* Отрывок *
════

Звучит благочестиво. Архимандрит Сергий постарался выглядеть в глазах читателей глубоко верующим человеком. Но – в кого? В какого Бога верит он? В евангельского Бога любви и человеколюбия или в сумасбродного олимпийского божка? Не выглядит ли Господь в его изображении безумным садистом? НТВ действительно совершило кощунство, показав этот фильм. Но на каком основании можно полагать, будто за грех московских телеполитиков Бог карает новокузнецких шахтеров? Как связана с этим фильмом беременная женщина, сгоревшая в вертолете под Нарьян-Маром? Неужели Промысл не умеет действовать точно, воздавая конкретным виновникам зла, но слепо крушит все направо и налево, не разбирая лиц? Если Бог любовью Своею терпит непосредственных инициаторов греха, не посещая их ни болезнью, ни даже печалью,- то зачем же полагать, будто так решительно и страшно за их грех Он карает посторонних людей?

════

* Записанные данные *
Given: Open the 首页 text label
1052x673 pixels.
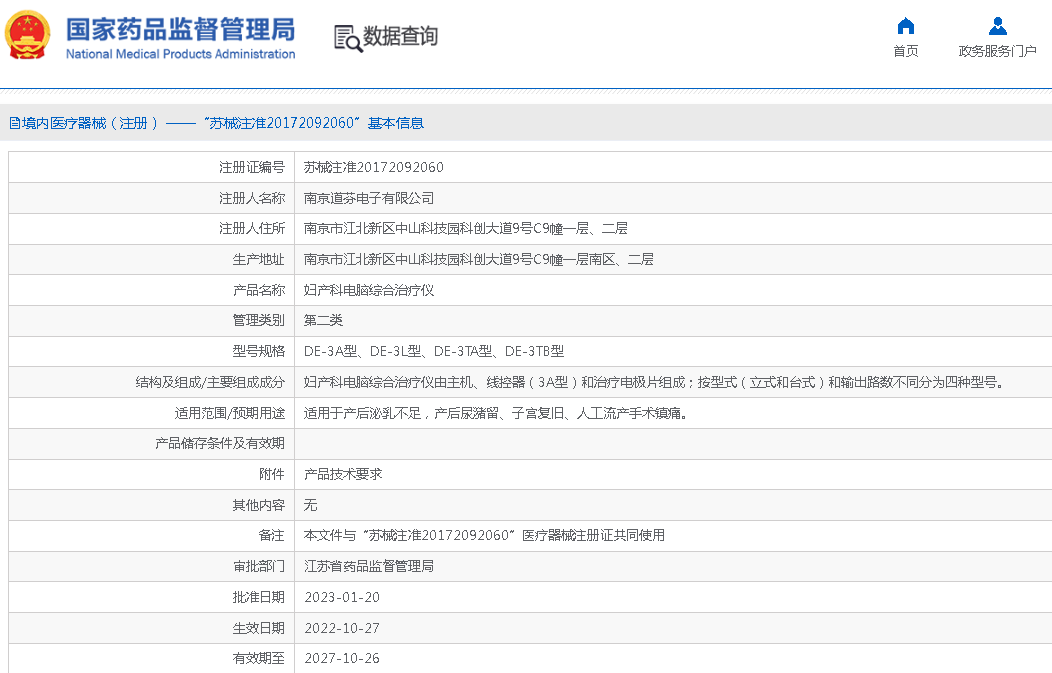Looking at the screenshot, I should point(905,51).
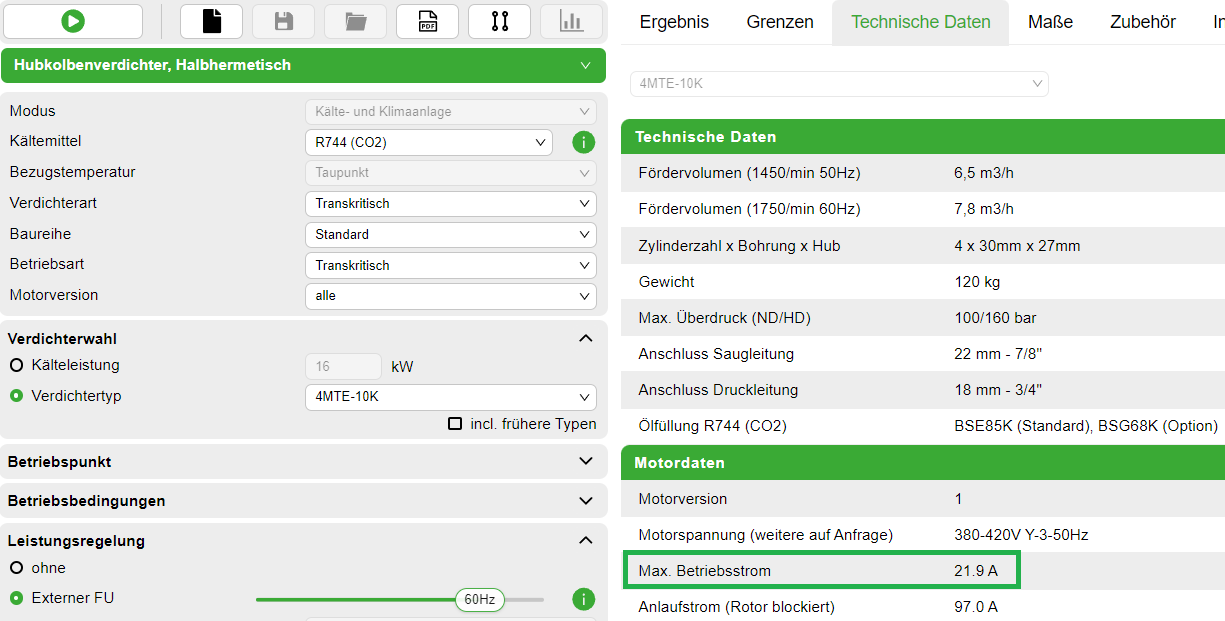Save the current project
The image size is (1225, 621).
[283, 20]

════

* Описание задания *
Какой телеканал, согласно отрывку, совершил кощунство, показав фильм?

* Ответ к заданию *
НТВ.